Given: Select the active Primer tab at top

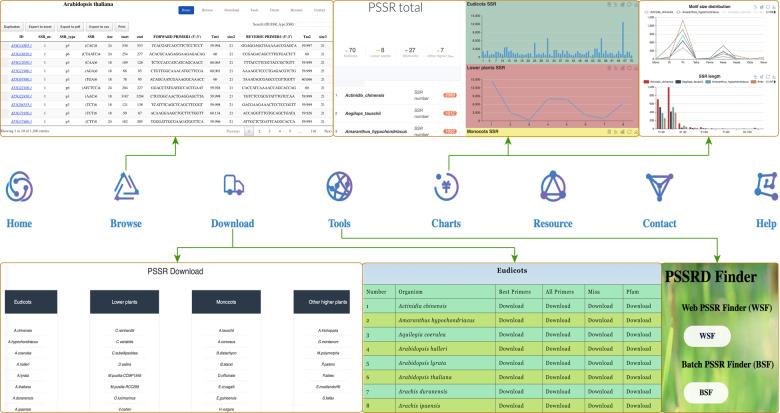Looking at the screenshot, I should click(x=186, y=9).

--

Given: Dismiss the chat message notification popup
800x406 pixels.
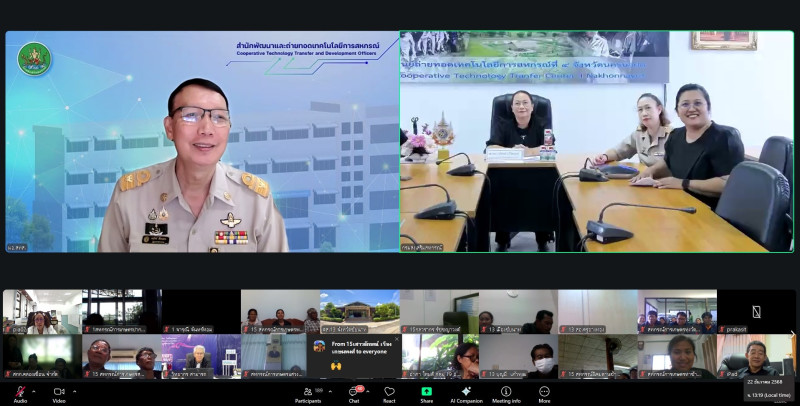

...

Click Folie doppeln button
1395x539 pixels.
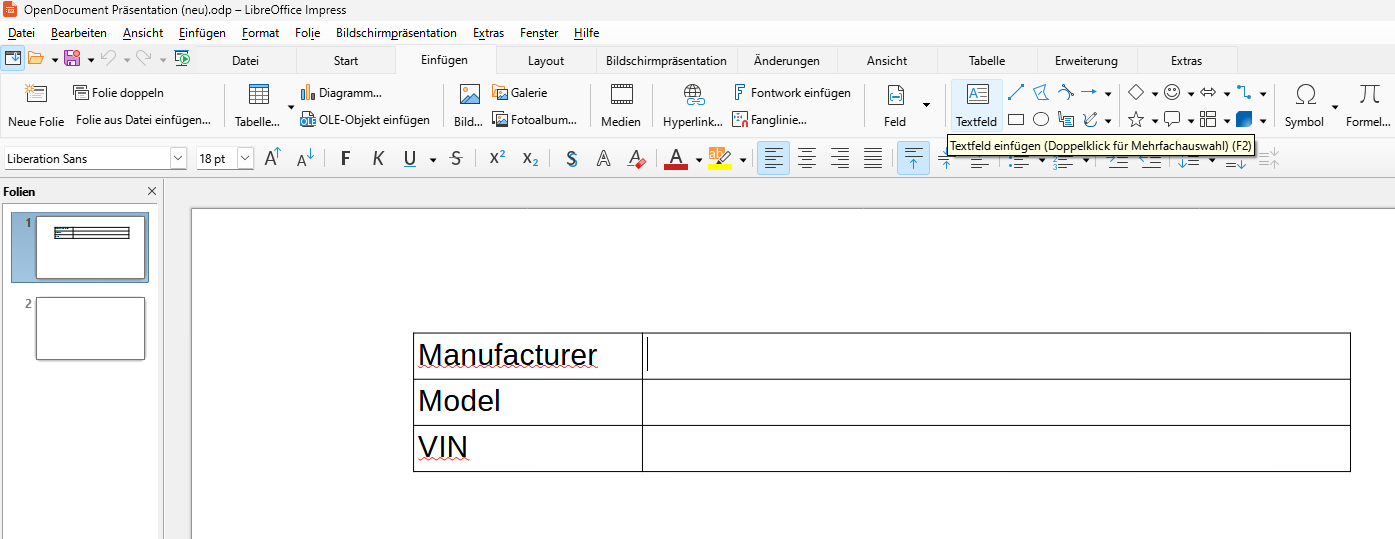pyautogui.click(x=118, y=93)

About this exercise. Above are the records; from them, give again exactly the lines from the one containing "Given: Dismiss the" through the one containing "800x406 pixels.", both included.

Solved problem.
Given: Dismiss the chat message notification popup
800x406 pixels.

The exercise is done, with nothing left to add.